Fairly good and entertaining; not as effective on the emotions and not as scary as Flagagan's best series. Usher also lacked that Flanagan tension spike in the middle of the series of Hill House, Bly Manor and Midnight Mass; the most famous probably being 5th and 6th episode of Hill House. It's definitely worth watching for Bruce Greenwood, Garla Gugino and Mary McDonnell chewing scenery and the visuals.

7.5/10
 
. It's not like there's nothing on. If anything, there's too much.

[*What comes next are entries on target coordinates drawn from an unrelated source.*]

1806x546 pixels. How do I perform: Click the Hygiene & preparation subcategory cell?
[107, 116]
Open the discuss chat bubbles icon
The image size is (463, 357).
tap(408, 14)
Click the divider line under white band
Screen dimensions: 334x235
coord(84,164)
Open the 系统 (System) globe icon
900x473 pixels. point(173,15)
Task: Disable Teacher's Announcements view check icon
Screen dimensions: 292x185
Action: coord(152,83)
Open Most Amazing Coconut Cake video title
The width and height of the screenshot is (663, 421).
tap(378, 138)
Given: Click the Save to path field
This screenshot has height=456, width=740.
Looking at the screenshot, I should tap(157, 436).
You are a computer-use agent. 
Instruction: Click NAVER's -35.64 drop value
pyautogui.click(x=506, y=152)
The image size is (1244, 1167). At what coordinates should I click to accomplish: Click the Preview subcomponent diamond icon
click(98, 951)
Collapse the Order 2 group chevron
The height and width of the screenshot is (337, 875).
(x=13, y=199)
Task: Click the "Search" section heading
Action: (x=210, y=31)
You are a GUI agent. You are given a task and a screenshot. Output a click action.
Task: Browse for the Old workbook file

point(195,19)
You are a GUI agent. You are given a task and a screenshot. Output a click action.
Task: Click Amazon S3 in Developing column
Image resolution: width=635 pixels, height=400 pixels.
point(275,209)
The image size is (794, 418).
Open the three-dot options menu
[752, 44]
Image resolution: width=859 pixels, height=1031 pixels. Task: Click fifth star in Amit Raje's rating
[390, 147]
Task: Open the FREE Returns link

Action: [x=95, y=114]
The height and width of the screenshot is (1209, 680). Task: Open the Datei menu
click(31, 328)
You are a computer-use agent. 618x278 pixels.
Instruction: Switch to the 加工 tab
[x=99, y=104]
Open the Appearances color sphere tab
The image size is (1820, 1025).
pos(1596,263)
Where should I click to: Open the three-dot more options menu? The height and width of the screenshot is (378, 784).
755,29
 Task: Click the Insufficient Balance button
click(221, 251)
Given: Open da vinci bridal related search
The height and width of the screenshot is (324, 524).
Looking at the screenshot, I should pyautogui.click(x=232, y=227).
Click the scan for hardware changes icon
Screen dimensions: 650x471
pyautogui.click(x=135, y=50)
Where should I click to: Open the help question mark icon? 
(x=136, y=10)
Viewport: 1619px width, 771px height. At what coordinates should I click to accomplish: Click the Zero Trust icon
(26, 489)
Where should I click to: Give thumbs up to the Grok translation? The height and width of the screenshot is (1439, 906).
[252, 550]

This was part of my problem, too. I had too many new things to watch but also too many things I started watching with only one eye as side shows which turned out to be worth watching properly so I paused everything to forget as much possible. Now I'm only starting again, slowly but as I'll presumably watch much, much less football than in previous years I'll hopefully catch up during the winter months.
 
I've been watching a Norwegian show over the years called Ragnarok. It's mostly a CW-style show, so not the best story structure, but characters are a strong point. Anyway, the final season just released, and the finale was... insulting. It used one of the unforgivable sins of storycraft*. Luckily, it's only the very last episode that it happens, and the episode before it is perfectly acceptable as its own finale. So I would recommend it to anyone who likes Scandinavian (urban) fantasy and can remember to stop at the second last episode.

* It was all a schizophrenic dream by the MC.
 
That just reminds me of how the very last episode of Star Trek: Enterprise was a total letdown and virtual slap in the face to long-time fans.